Semantic patching with Coccinelle
Posted Jan 22, 2009 6:10 UTC (Thu) by shimei (guest, #54776) [Link]
Semantic patching with Coccinelle
Posted Jan 22, 2009 5:43 UTC (Thu) by i3839 (guest, #31386) [Link]
That said, how the reception of outside contributions is by the main developers has a bigger impact than what language is used...
Semantic patching with Coccinelle
Posted Jan 22, 2009 10:37 UTC (Thu) by Yorick (guest, #19241) [Link]
But what I really wanted to challenge is the sad prevailing idea that some languages are "common" and the rest "strange". The statement in the article could be interpreted that way, although I am confident that Ms Henson does not suffer from that delusion herself. It is not helpful in making "uncommon" languages less so, even when this has great merit.
(Also, some "helpful" contributions that you receive as a maintainer of a free software package makes you wonder if the language-as-barrier is such a bad idea...)
Semantic patching with Coccinelle
Posted Jan 22, 2009 13:43 UTC (Thu) by hppnq (guest, #14462) [Link]
But what I really wanted to challenge is the sad prevailing idea that some languages are "common" and the rest "strange".
To prove your point, maybe you should write patches for Coccinelle so that it can produce semantic patches for OCaml?
Semantic patching with Coccinelle
Posted Jan 22, 2009 16:18 UTC (Thu) by rwmj (subscriber, #5474) [Link]
To prove your point, maybe you should write patches for Coccinelle so that it can produce semantic patches for OCaml?
OCaml actually supports the principle of semantic patching natively. You can perform almost arbitrary transformations of the abstract syntax tree at compile time, and this feature is used to implement interesting new features like Erlang-style bitstrings, type-safe access to databases, type-safe regular expressions, and much more.
Of course this is "strange" to many. (LISP programmers might recognise them as a very much more powerful version of LISP macros). But this is just one of the several ways that OCaml (and Haskell) are far beyond common programming languages.
Rich.

Collected data entries
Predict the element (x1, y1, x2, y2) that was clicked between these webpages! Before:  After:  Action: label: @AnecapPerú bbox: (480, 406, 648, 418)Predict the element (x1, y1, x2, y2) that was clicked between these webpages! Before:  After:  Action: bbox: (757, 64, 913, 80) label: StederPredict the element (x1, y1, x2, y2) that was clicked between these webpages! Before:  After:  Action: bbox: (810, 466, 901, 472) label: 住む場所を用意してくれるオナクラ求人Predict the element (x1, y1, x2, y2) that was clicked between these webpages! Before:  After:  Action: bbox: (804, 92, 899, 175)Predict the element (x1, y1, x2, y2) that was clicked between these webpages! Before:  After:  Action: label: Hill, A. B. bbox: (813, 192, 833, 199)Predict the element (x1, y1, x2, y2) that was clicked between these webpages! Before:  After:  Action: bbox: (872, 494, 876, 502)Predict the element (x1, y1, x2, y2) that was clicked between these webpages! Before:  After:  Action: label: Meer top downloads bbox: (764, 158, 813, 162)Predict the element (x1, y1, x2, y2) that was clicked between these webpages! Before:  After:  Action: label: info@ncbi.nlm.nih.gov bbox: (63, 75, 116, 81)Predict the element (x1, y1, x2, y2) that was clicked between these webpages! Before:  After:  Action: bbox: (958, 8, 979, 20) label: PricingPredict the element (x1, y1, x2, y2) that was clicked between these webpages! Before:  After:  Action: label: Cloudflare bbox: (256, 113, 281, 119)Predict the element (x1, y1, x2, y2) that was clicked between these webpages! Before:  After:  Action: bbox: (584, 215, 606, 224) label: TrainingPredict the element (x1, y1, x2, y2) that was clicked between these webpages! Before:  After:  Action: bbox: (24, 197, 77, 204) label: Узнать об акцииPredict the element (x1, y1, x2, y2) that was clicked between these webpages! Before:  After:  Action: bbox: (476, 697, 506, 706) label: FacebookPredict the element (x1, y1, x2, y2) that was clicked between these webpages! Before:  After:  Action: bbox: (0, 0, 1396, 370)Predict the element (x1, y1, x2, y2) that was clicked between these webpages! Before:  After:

_What is required:_
Reproduce the Coccinelle discussion word for word, from "OCaml actually supports" to "and much more.". None of the records is needed.

_Expected answer:_
OCaml actually supports the principle of semantic patching natively. You can perform almost arbitrary transformations of the abstract syntax tree at compile time, and this feature is used to implement interesting new features like Erlang-style bitstrings, type-safe access to databases, type-safe regular expressions, and much more.